Data records:
**********
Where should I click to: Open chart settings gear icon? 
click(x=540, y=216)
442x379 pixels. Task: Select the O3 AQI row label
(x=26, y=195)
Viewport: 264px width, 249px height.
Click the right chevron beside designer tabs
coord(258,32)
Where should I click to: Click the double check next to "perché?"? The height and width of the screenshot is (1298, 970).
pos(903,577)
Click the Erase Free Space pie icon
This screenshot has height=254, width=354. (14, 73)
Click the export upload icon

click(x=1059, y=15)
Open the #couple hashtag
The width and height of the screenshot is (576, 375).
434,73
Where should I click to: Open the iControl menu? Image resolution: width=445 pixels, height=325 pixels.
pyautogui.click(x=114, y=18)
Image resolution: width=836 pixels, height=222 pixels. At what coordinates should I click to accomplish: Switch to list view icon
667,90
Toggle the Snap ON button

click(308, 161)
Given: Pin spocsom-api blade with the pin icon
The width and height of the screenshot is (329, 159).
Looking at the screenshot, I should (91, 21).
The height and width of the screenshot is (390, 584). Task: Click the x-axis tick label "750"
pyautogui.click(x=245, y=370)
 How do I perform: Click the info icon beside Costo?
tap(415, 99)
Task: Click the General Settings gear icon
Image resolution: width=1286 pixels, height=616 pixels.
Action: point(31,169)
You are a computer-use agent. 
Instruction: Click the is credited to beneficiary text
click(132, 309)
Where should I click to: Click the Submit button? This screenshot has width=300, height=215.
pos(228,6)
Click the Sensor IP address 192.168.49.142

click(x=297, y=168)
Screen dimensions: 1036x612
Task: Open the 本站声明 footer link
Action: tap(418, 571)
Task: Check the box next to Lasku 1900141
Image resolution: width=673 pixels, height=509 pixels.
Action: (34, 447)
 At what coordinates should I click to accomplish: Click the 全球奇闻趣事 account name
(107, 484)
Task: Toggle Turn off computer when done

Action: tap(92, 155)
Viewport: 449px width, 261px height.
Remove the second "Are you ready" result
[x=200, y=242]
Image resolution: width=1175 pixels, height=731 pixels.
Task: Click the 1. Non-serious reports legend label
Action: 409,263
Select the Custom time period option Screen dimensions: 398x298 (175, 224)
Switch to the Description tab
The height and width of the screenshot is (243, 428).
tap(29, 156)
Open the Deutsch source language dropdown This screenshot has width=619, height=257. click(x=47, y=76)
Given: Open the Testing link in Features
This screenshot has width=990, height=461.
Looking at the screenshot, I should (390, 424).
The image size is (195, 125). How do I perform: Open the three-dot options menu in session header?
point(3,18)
**********
What you will do:
For this exercise, gather every line of the data that contains the word "Viewport".

Written response:
Viewport: 264px width, 249px height.
Viewport: 449px width, 261px height.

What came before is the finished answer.